First, it is obvious that if the processing unit spends a lot of time waiting for I/O and memory, it is idling.
A second but not less important factor is the real-time factor. I/O access and memory managers are not deterministic. We would like to be able to measure the amount of processing time for each message as accurately as possible, and I/O infer with our goal.
As usual it is recommended to pre-allocate all the memory required for the message processing, and avoid any I/O operations while processing a message.
Summary
When designing a complete system, you will probably need to mix-and-match the two methods to get best performance. Depending on implementation, some subsystems should have run-to-completion properties, while others should use the pipeline model as a whole.
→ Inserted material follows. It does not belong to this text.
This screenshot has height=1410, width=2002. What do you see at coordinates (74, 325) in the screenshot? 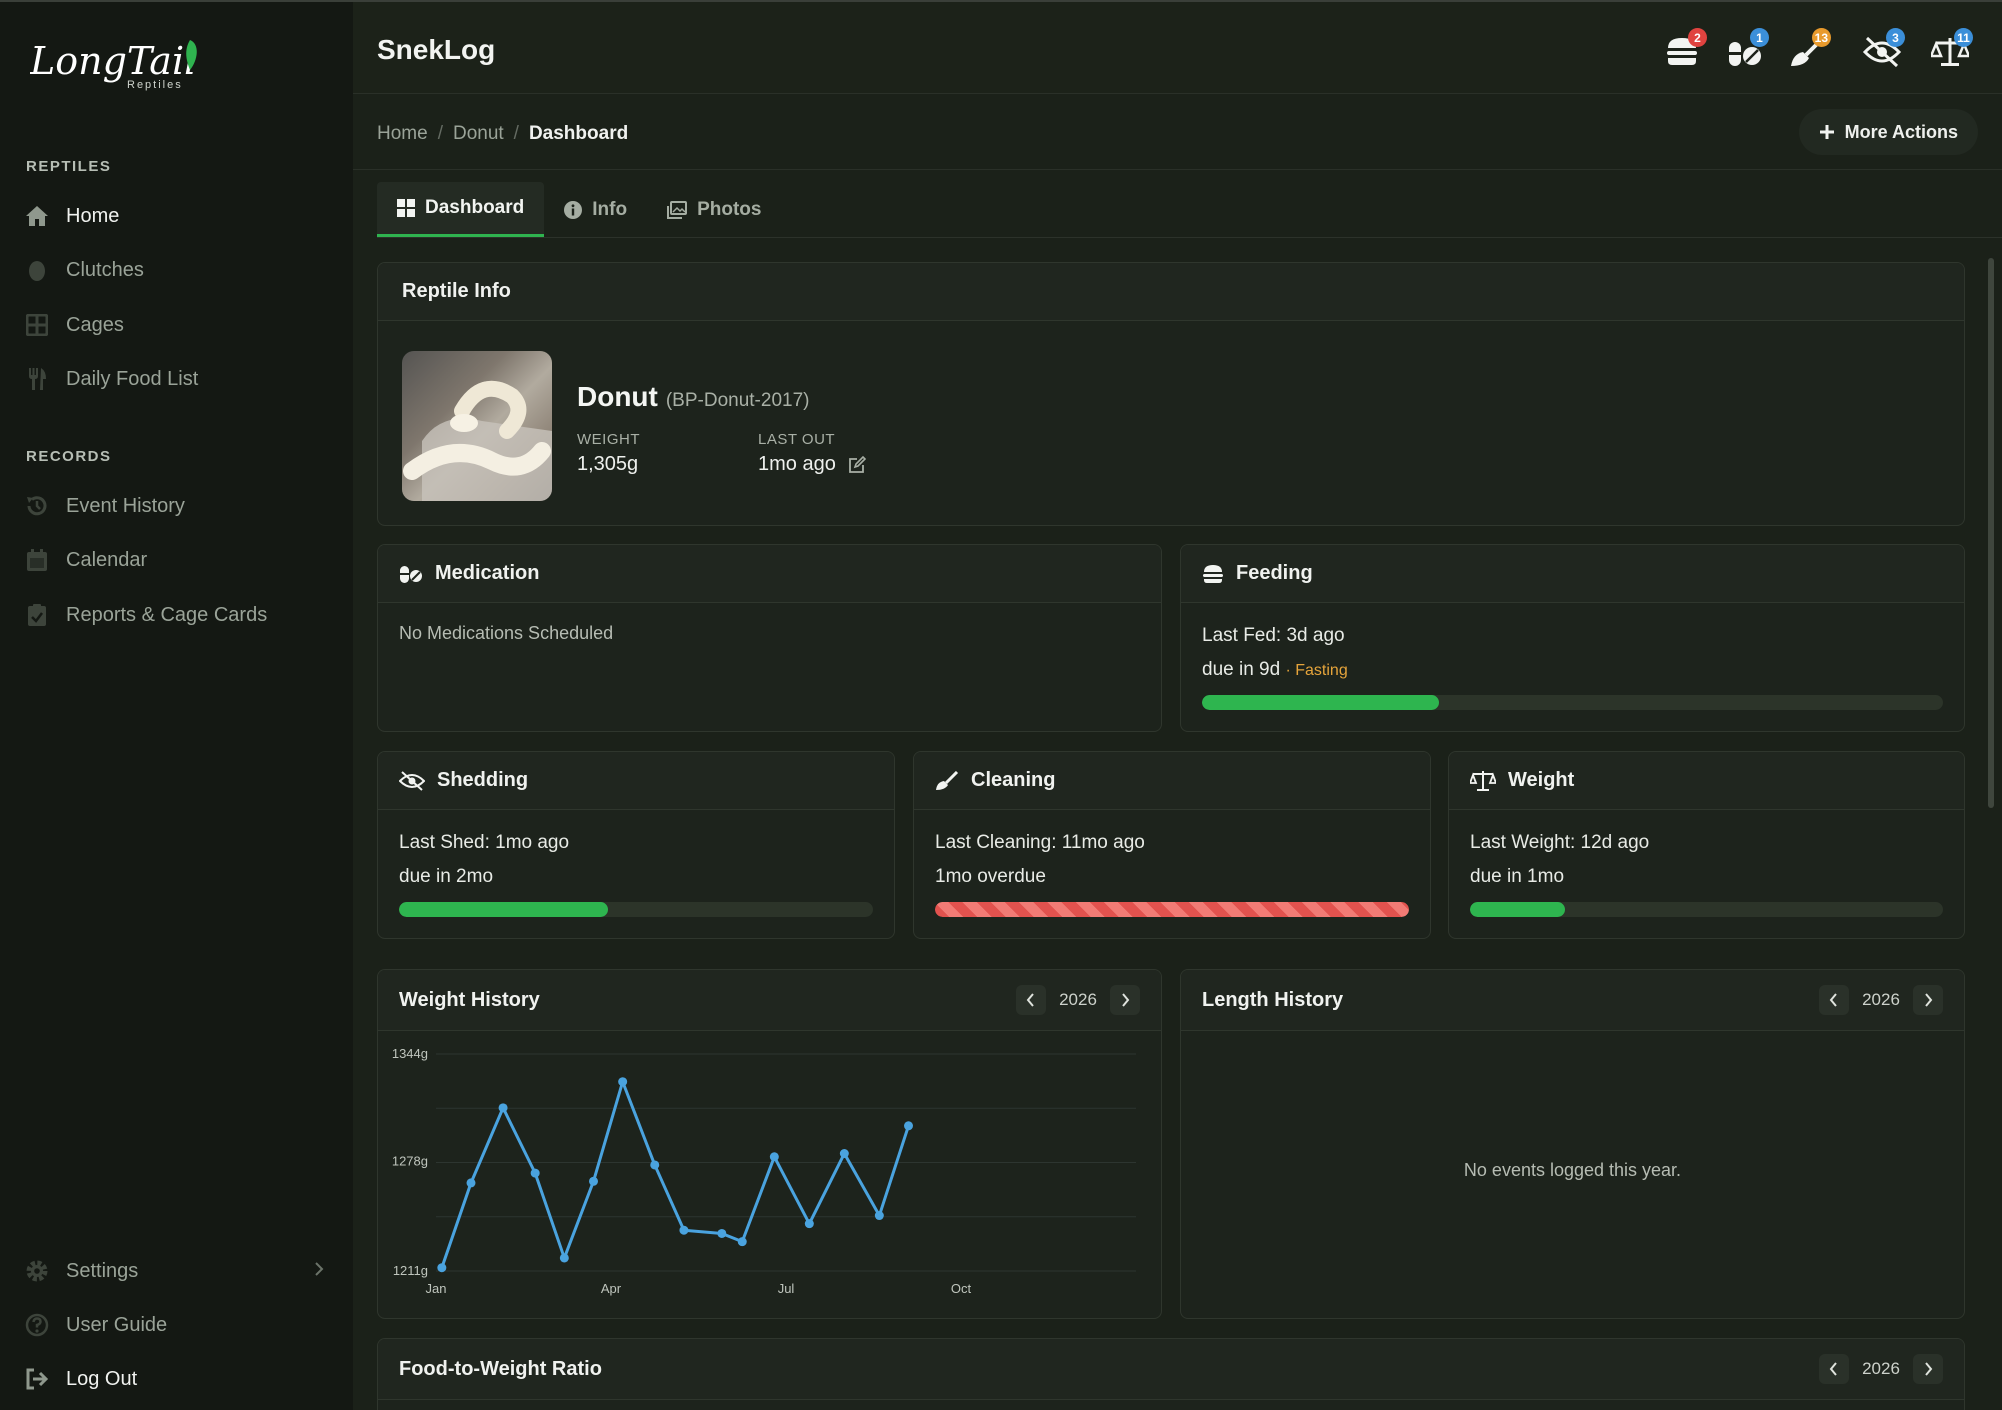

It is a good idea to profile your requirements and split the work at hand to micro tasks. Once you defined all the tasks and inner relationships between them, a decision can be made.
If you are bound to a specif processor architecture and OS, it is imperative to research all the processor advantages and shortcomings to reach the best decision. On the other hand, on multi-platform systems you must decide and enforce a set of basic requirements, and be flexible on others you can’t control (like strong affiliation, real-time scheduler priority or fast locks, which are OS/hardware specific).
Take special notice to the control point. Do not satisfy designing the data data handling path. The control point is just as important!